How many lines in the rows below contain the string "banner"? Case counts, and the reply should be only the number.
=======
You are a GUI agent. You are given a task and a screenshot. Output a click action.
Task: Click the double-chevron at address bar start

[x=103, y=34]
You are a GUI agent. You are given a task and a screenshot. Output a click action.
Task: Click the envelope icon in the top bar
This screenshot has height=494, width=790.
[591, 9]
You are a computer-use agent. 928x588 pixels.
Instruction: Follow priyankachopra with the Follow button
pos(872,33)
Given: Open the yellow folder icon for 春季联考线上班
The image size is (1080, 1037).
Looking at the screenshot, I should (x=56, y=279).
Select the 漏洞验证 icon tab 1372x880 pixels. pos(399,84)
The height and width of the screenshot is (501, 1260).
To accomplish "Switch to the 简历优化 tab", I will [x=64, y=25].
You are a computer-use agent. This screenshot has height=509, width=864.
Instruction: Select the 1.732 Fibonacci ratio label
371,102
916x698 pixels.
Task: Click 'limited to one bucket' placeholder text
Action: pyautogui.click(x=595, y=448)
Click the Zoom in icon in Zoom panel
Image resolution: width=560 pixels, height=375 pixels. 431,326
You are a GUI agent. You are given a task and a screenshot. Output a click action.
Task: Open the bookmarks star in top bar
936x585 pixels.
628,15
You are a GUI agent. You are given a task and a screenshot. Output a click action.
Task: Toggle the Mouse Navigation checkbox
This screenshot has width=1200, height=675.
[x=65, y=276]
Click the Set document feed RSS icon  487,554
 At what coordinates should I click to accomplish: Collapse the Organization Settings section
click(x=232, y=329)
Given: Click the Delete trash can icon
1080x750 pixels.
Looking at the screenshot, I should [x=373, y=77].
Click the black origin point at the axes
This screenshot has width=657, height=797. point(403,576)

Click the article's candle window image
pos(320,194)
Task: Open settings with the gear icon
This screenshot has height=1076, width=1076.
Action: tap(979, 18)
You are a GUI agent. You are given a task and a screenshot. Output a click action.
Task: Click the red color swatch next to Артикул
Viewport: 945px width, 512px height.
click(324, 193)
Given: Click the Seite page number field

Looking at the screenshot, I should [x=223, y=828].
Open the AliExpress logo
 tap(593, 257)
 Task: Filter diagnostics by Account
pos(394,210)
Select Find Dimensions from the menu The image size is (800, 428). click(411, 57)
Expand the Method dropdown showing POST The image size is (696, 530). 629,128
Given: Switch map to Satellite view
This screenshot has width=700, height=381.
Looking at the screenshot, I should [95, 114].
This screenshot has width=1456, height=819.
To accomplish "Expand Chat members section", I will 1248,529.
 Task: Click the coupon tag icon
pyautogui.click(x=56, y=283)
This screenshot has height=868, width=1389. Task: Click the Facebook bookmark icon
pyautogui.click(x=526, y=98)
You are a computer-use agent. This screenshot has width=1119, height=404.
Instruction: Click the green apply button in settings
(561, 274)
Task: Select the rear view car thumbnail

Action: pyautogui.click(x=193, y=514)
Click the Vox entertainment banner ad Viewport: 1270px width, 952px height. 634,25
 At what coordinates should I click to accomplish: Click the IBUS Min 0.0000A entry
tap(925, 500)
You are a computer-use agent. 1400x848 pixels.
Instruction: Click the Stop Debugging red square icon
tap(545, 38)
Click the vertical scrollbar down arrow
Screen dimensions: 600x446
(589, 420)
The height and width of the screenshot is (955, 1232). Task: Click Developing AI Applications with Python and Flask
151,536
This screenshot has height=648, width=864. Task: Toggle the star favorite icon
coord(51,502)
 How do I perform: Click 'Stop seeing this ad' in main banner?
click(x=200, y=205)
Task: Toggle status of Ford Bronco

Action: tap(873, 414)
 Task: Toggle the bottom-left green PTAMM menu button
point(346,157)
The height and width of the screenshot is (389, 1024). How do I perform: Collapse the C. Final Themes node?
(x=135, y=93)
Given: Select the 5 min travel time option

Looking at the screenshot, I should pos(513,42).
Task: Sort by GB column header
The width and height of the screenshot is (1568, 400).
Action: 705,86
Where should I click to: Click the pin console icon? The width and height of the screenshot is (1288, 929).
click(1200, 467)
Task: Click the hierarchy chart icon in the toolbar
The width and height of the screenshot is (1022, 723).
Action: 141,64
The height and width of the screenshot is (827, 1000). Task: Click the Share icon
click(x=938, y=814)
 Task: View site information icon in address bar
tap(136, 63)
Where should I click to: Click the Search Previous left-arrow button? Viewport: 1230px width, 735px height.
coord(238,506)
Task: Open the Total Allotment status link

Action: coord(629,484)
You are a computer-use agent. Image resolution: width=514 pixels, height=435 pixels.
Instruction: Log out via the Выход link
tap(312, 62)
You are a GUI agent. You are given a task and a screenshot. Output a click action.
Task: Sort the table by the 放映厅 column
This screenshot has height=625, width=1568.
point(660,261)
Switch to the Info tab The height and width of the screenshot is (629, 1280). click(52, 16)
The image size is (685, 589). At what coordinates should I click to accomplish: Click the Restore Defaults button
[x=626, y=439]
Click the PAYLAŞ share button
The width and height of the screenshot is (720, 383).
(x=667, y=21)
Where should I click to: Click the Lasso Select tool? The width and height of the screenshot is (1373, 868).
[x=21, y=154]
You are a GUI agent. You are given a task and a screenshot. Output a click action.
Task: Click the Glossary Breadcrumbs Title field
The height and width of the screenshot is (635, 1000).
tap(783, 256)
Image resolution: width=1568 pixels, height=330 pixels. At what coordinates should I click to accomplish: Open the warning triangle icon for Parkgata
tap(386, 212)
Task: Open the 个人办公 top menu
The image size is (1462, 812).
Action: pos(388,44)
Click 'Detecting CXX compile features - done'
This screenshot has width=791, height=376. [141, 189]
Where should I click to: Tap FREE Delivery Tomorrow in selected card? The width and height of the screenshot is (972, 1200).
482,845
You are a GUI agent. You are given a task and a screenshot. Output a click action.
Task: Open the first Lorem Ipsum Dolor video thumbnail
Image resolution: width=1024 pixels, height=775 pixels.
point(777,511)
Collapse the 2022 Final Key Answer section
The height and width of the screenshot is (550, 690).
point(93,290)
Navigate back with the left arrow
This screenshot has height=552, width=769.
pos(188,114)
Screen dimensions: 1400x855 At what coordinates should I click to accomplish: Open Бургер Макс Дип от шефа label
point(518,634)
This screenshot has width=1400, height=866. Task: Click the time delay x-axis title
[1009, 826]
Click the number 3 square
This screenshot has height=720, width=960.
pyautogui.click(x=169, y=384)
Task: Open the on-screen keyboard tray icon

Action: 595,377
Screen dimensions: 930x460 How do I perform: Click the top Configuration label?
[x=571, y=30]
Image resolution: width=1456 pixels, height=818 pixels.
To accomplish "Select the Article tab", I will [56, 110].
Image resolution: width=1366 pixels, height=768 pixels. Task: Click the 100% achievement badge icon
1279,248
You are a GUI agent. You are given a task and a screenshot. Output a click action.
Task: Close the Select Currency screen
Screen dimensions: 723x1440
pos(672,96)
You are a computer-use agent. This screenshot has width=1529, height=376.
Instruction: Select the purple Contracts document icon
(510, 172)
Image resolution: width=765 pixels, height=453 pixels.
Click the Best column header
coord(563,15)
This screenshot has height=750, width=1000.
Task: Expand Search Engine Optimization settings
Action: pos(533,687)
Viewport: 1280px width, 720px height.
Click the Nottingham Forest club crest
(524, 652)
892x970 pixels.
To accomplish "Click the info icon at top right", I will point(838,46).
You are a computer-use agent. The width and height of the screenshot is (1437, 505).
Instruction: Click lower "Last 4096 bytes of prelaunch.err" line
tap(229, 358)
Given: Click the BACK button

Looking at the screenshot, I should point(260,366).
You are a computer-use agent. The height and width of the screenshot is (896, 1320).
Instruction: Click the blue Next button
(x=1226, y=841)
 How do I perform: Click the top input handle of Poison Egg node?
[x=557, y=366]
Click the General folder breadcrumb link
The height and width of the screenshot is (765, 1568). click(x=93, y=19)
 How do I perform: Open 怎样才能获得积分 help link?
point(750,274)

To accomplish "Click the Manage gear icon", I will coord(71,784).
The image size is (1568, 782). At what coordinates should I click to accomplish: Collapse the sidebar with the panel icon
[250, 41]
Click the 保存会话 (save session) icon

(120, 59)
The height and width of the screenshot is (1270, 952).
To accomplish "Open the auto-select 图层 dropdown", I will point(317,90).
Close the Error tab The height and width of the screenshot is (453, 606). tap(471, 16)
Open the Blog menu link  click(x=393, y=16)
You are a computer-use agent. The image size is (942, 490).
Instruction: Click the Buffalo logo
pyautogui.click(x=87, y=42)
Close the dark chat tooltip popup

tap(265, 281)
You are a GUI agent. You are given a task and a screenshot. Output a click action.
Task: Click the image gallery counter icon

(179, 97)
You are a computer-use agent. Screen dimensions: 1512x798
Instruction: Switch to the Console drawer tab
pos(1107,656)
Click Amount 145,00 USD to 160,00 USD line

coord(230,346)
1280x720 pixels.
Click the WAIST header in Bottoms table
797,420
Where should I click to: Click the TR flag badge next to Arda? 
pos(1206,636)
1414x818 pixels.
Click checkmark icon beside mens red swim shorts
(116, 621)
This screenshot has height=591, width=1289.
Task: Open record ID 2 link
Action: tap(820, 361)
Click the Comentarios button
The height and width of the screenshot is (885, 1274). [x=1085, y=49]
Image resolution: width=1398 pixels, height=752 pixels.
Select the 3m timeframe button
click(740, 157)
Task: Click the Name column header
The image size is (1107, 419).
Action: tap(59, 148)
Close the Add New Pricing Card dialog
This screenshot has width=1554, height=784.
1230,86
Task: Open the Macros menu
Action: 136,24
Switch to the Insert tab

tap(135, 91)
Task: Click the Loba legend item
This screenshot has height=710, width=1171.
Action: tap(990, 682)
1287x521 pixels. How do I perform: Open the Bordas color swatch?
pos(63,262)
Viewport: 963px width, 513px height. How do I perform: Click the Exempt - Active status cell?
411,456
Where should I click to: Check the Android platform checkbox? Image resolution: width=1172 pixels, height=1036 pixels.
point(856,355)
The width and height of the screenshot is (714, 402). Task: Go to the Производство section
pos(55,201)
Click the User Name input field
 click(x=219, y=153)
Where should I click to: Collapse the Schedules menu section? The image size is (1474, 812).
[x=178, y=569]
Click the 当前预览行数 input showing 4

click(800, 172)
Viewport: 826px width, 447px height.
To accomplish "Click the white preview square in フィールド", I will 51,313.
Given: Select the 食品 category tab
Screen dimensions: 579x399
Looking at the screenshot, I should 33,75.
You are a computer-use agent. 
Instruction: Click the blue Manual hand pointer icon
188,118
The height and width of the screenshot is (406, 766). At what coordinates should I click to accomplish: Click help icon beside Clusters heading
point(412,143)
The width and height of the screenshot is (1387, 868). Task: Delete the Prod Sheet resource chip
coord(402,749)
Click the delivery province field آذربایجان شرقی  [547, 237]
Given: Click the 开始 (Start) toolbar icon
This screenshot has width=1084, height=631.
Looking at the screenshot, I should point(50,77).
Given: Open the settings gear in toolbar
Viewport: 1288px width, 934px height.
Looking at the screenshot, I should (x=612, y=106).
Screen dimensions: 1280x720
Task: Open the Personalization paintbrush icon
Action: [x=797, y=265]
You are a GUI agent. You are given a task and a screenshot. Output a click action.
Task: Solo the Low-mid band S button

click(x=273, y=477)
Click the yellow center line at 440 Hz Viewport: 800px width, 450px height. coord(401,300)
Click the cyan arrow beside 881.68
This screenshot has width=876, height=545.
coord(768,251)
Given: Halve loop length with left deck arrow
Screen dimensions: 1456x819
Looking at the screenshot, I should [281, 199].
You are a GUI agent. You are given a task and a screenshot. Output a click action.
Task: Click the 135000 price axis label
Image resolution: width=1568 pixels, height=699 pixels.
=======
- The result -
2